*Work order*
Using the data below, copy each line that includes the word "computer".

=== Begin Enclosure ===

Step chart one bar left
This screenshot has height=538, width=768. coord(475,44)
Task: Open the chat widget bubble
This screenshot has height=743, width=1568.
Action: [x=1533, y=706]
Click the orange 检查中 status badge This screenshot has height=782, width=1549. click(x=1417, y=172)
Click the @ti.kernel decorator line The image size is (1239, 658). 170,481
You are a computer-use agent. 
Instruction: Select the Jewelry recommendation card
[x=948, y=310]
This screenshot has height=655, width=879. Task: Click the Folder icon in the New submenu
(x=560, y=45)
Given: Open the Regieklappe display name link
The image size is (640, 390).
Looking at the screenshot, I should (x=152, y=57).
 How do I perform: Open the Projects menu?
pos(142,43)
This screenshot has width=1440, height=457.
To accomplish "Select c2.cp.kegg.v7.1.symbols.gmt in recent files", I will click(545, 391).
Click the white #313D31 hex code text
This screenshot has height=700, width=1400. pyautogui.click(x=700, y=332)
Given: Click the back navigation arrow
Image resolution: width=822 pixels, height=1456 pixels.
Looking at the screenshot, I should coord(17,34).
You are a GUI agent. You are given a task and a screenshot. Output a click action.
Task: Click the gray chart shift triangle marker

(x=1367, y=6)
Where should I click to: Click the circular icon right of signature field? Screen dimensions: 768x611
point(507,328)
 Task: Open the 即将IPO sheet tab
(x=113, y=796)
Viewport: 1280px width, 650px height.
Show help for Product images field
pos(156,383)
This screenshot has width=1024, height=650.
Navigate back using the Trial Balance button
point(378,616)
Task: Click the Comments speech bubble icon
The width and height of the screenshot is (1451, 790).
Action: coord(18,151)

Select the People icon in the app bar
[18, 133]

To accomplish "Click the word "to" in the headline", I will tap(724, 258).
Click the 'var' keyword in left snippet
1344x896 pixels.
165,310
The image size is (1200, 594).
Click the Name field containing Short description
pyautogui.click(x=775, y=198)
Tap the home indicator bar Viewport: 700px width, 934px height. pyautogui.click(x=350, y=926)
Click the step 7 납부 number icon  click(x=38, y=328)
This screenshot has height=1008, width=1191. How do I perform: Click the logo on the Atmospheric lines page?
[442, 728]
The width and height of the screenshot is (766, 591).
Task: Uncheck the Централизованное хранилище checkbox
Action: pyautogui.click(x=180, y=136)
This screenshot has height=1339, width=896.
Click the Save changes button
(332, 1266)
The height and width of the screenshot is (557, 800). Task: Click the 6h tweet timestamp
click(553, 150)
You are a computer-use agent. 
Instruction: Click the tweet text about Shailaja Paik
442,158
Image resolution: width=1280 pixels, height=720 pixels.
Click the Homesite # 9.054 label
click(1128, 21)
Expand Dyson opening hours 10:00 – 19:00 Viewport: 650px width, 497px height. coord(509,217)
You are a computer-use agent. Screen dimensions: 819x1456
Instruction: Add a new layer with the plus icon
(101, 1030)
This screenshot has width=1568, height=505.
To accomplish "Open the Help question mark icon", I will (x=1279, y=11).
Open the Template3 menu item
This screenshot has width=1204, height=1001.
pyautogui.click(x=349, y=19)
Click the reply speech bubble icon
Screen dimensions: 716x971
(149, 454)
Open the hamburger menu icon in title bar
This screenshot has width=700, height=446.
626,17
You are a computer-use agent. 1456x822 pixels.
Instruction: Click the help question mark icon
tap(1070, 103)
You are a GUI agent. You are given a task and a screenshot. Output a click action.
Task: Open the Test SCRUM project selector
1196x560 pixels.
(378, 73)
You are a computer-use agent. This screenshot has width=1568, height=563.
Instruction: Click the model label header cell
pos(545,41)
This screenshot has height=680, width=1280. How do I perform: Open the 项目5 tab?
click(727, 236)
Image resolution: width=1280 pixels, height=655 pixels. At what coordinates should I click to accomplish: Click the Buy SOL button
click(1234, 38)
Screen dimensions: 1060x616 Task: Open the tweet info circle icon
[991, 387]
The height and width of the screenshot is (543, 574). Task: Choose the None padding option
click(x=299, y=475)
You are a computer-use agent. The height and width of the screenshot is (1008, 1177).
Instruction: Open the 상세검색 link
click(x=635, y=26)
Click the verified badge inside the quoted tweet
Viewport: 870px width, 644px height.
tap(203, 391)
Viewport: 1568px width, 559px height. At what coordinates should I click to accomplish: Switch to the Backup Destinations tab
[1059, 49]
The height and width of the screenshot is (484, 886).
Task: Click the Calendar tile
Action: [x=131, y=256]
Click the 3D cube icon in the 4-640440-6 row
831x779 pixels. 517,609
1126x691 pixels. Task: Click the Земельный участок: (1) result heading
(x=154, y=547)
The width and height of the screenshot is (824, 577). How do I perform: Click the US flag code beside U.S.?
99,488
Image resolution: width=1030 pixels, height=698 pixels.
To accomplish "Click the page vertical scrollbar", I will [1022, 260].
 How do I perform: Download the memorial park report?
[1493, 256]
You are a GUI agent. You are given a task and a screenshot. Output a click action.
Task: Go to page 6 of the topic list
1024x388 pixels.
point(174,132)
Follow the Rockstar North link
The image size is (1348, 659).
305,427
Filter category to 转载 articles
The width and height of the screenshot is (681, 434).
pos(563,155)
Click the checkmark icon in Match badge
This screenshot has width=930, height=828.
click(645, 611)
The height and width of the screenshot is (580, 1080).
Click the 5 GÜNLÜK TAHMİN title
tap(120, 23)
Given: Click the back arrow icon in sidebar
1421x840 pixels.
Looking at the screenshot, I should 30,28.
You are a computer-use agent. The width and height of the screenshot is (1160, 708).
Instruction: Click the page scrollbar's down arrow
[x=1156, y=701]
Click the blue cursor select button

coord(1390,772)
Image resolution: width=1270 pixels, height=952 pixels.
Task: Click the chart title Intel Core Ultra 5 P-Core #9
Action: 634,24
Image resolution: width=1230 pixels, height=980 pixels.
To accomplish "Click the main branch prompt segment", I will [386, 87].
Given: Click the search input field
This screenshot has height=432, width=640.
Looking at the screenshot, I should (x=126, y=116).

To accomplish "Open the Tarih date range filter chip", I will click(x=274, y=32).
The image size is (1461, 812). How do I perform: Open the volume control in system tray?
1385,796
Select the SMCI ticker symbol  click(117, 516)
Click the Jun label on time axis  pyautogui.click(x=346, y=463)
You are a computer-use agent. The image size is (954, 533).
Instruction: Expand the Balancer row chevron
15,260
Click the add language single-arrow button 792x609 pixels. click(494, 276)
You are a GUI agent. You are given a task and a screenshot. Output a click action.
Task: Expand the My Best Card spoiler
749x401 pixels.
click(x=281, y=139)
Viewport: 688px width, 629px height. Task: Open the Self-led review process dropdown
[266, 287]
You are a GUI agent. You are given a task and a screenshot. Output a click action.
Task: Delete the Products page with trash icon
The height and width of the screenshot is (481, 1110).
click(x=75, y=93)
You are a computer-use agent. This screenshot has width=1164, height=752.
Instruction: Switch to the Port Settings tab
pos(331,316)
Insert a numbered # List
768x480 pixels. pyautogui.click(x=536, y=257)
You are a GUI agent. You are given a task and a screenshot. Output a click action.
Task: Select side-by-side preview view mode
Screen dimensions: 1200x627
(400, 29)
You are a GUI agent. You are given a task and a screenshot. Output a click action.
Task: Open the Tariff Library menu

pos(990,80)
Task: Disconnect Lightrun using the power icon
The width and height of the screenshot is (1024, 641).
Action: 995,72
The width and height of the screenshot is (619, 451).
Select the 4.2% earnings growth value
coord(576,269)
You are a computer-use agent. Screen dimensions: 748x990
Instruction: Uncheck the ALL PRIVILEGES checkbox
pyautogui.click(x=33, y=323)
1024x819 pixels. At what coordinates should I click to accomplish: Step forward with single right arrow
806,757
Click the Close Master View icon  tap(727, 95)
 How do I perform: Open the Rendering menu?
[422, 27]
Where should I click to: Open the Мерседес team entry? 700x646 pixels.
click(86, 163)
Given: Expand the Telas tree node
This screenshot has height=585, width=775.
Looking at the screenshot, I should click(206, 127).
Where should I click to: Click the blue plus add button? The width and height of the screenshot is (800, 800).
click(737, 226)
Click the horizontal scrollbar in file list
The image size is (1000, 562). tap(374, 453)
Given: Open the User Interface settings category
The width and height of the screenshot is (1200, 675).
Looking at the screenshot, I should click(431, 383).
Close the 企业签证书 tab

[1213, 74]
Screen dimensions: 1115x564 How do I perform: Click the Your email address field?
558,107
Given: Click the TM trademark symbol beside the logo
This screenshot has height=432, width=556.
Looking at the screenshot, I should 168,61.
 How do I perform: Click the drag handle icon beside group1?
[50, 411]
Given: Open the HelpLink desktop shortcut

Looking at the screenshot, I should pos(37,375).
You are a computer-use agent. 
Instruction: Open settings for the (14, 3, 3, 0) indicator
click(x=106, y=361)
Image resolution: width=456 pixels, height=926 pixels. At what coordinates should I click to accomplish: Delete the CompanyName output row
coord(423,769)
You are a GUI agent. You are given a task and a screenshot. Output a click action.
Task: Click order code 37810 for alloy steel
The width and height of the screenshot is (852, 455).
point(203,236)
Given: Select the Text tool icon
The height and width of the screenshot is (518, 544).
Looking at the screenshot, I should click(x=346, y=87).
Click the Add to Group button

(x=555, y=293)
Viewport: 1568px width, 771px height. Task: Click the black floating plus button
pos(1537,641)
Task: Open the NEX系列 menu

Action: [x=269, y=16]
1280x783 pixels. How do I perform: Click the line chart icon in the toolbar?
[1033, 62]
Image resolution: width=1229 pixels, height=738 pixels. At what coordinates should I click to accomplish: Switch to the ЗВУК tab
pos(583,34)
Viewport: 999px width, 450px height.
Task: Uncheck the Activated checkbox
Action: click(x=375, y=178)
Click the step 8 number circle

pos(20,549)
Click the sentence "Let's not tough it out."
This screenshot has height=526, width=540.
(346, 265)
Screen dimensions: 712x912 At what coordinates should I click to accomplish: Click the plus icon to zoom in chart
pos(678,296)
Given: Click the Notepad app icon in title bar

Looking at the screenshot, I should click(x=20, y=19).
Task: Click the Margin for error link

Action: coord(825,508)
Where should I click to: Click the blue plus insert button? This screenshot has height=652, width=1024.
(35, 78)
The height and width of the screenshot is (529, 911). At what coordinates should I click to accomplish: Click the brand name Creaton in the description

=== End Enclosure ===

*Output below*
You are a computer-use agent. 
You are a computer-use agent. 
You are a computer-use agent. Screen dimensions: 819x1456
You are a computer-use agent. 1456x822 pixels.
You are a computer-use agent. This screenshot has width=1568, height=563.
You are a computer-use agent. The height and width of the screenshot is (1008, 1177).
You are a computer-use agent. The width and height of the screenshot is (1160, 708).
You are a computer-use agent. The image size is (954, 533).
You are a computer-use agent. This screenshot has width=1164, height=752.
You are a computer-use agent. Screen dimensions: 748x990
You are a computer-use agent. 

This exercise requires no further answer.